When disabled individuals in North Carolina are children under the age of 18 and the are receiving Supplemental Security Income through the Social Security disability program, they will have a representative payee who oversees the disabled person’s funds. A dedicated account must be opened when the child is set to receive a large past-due payment. Generally, this is for payments that cover more than six months at the benefit rate as it currently stands. Past-due payments will be deposited into the dedicated account. There are restrictions on the representative payee’s ability to use these funds.
With the dedicated account, there are certain requirements that must be adhered to. It must be separate from the account that is utilized for the regular SSI benefits the person receives per month, and it can only be a savings, checking, or money market account. There can be no commingling of funds apart from past-due SSI. The account is not allowed to be in a certificate of deposit, stocks, trusts, bonds, or mutual funds. And the title must indicate that the child is the owner of all money in the account, including interest.

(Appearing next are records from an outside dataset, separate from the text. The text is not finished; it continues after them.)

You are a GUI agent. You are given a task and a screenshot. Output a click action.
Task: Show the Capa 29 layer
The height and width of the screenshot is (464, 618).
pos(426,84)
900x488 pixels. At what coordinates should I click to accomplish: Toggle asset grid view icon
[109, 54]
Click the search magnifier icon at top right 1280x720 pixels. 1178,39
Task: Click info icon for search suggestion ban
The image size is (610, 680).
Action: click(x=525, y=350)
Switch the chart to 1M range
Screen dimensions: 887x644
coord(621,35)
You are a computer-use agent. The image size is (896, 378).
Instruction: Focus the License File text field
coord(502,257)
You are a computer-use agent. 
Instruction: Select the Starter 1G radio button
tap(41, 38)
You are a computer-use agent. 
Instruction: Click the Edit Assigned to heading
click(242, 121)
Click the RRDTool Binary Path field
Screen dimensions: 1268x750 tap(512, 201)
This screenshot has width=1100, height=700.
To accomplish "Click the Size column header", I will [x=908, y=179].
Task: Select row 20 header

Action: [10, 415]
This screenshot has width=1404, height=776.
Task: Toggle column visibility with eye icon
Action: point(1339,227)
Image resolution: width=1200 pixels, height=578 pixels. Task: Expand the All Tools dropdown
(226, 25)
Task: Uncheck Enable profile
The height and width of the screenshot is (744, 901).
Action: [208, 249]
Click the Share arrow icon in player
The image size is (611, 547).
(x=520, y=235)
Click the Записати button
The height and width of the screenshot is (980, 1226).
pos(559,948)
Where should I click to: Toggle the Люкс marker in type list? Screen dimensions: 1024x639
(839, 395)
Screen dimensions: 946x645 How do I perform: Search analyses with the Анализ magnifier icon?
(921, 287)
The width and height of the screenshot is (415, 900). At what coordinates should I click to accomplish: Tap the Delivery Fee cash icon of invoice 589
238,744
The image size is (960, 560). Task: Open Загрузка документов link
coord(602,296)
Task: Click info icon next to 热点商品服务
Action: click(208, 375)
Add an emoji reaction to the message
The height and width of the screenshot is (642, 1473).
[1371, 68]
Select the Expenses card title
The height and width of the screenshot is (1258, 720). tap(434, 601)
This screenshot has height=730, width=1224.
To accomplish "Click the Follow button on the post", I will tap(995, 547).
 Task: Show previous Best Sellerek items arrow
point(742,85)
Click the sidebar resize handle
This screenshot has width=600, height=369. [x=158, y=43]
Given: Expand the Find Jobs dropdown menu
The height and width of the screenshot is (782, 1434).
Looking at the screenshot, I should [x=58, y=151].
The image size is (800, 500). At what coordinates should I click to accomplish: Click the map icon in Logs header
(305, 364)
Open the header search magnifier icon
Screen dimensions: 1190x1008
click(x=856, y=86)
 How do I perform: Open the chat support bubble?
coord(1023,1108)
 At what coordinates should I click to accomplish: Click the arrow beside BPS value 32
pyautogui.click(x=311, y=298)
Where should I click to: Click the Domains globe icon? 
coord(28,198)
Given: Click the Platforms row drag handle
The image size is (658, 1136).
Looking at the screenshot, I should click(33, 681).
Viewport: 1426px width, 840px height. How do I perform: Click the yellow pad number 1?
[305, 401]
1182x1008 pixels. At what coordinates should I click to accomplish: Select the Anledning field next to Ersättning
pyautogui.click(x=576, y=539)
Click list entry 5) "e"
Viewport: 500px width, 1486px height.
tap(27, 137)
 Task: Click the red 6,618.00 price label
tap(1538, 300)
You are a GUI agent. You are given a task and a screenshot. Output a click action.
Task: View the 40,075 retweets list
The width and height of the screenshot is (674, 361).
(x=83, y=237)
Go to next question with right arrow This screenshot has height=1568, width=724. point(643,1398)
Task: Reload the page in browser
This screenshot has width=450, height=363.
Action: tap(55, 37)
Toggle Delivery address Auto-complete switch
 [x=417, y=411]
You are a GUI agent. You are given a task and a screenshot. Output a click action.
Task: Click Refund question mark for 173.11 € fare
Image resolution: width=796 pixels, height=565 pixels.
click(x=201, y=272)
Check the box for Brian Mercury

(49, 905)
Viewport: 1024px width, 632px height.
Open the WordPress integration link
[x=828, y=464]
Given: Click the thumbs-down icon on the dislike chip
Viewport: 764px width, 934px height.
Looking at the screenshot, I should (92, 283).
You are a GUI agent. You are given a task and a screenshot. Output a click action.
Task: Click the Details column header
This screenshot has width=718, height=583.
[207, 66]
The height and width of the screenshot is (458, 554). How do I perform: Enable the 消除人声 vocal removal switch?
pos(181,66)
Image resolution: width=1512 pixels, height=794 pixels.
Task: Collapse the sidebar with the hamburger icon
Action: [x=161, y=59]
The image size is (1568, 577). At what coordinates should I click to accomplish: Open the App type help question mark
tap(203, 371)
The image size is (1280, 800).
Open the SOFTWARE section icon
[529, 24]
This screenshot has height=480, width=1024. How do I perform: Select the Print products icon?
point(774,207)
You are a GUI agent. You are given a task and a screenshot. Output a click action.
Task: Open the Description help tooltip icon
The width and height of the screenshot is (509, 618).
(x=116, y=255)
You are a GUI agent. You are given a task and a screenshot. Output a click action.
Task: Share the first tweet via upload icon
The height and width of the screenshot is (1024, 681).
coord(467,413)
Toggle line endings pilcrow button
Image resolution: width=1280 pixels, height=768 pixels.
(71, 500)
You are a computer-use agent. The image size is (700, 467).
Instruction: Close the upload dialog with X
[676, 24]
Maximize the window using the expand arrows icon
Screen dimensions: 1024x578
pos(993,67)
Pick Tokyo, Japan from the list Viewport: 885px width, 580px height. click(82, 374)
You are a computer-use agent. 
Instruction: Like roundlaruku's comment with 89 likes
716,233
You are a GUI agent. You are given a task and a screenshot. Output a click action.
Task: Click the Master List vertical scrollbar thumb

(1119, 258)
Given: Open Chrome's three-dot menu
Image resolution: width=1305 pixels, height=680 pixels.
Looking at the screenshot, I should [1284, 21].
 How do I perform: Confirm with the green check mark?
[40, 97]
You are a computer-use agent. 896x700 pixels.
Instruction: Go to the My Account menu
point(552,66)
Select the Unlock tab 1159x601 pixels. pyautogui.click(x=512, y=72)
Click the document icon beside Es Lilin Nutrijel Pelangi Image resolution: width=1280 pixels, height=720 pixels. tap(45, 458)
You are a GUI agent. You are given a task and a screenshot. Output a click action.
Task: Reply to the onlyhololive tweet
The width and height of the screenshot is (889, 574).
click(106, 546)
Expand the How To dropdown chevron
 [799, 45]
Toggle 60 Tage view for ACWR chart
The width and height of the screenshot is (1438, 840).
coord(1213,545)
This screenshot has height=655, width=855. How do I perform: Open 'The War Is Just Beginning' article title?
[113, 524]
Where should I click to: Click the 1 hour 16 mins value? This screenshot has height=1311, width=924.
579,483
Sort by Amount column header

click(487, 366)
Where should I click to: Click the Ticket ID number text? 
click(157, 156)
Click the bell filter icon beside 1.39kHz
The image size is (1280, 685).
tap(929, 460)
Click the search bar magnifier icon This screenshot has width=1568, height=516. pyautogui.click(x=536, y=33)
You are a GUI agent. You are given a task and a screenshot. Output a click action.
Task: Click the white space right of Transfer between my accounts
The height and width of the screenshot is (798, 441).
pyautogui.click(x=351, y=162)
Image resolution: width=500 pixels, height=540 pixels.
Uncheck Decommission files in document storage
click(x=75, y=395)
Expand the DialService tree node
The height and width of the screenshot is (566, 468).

Money in the dedicated account can be used only for medical treatment of the child and for education or job skills training. The SSA will allow certain expenses in addition to that if they are to the child’s benefit, such as nursing care in the home, special equipment, modifying the house, rehabilitation and therapy, or other items that the SSA has approved, such as legal fees. The money in the dedicated account cannot be used for basics like clothes, food, or shelter.
The dedicated account will be monitored via a report that the representative payee will complete. There must be receipts, bank statements, and other records submitted to the SSA. For help with understanding the role of the representative payee, a dedicated account, and complying with all the requirements for SSI Supplemental Security Income for a child, a lawyer may be essential.